Requirement
Transcribe, exactly as they appear, only the lines from the one holding "You are a computer-use agent. Image" through the end of the entries below.

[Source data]
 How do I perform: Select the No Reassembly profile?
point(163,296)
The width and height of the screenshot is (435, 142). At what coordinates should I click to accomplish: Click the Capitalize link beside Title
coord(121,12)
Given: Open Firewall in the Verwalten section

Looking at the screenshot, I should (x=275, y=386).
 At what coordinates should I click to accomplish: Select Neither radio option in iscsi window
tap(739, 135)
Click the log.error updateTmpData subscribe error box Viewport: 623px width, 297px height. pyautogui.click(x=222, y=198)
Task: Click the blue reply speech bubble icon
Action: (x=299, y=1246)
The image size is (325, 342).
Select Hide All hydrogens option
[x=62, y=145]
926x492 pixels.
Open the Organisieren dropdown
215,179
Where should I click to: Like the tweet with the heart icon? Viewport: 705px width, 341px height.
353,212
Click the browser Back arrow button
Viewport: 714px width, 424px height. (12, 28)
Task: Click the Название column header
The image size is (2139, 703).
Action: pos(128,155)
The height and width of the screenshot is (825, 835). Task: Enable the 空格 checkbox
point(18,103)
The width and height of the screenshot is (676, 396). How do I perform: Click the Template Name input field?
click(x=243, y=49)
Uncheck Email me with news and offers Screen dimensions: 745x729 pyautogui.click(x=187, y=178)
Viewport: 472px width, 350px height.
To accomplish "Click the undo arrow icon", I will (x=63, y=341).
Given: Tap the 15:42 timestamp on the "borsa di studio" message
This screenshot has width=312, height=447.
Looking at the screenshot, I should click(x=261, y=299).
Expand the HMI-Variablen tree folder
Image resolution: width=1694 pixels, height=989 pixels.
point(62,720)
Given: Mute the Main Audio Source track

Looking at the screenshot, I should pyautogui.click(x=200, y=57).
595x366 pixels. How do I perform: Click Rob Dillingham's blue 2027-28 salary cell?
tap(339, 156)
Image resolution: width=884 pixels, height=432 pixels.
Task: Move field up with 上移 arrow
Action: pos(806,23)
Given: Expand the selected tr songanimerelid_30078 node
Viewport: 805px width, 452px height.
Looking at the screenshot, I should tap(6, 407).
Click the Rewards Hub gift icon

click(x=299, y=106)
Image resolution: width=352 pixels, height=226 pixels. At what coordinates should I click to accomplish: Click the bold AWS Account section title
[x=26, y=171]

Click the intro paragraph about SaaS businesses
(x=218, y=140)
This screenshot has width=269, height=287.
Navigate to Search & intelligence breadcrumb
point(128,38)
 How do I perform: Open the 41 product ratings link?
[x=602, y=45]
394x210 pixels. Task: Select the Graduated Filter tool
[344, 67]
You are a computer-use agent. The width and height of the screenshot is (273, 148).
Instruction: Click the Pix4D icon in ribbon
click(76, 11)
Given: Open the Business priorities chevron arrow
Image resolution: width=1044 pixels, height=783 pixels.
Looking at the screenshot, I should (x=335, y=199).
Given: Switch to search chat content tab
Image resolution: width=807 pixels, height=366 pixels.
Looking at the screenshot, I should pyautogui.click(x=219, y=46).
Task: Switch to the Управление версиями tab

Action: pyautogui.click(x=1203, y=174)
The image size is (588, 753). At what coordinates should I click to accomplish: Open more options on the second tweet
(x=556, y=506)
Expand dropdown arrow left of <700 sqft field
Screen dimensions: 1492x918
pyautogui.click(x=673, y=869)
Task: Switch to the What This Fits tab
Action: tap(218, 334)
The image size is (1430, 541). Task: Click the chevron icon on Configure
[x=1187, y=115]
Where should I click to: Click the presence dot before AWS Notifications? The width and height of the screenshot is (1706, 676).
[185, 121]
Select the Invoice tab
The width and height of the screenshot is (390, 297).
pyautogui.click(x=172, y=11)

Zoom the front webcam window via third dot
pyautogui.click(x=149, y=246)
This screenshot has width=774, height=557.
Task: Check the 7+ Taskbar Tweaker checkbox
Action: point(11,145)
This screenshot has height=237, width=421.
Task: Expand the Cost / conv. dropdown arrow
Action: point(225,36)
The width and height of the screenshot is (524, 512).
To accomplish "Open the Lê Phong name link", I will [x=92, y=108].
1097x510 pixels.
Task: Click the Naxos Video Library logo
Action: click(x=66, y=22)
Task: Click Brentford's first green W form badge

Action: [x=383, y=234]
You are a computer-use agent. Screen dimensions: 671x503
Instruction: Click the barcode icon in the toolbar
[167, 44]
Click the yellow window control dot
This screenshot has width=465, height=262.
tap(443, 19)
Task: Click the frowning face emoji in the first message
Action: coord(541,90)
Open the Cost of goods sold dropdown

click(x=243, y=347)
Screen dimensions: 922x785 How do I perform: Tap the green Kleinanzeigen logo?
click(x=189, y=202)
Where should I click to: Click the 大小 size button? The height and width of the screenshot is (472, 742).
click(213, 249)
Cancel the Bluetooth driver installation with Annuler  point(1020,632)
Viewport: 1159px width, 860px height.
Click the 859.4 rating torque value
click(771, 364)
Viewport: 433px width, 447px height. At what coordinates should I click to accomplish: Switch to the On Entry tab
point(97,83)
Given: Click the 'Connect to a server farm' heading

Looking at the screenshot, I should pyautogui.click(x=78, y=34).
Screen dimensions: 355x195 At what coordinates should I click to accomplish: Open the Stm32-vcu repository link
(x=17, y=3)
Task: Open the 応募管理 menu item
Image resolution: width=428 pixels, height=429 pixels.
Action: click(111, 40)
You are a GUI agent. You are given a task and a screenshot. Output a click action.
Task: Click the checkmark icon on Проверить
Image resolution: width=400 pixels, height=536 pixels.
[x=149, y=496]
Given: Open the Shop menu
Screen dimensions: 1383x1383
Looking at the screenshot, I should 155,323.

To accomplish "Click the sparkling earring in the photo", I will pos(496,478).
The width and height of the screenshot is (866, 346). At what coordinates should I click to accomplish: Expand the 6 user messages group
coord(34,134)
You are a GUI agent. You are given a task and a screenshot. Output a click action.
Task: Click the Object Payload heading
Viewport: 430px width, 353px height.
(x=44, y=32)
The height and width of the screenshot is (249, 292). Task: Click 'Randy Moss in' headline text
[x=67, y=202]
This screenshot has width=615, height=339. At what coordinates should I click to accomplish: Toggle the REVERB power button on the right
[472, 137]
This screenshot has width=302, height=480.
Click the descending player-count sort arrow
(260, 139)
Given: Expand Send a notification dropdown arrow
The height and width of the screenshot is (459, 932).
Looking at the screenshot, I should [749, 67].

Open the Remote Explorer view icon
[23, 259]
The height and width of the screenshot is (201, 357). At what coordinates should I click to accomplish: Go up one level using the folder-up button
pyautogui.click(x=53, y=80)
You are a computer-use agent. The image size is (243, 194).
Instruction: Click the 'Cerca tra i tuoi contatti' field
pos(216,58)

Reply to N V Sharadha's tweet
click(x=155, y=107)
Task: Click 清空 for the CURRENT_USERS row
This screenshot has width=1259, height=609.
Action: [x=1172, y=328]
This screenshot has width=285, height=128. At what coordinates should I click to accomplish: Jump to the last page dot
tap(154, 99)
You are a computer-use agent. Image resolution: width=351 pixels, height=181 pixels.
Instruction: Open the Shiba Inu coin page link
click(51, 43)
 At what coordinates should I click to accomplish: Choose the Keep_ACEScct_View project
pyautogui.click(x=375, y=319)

Result for this task
You are a computer-use agent. Image resolution: width=351 pixels, height=181 pixels.
Instruction: Open the Shiba Inu coin page link
click(51, 43)
 At what coordinates should I click to accomplish: Choose the Keep_ACEScct_View project
pyautogui.click(x=375, y=319)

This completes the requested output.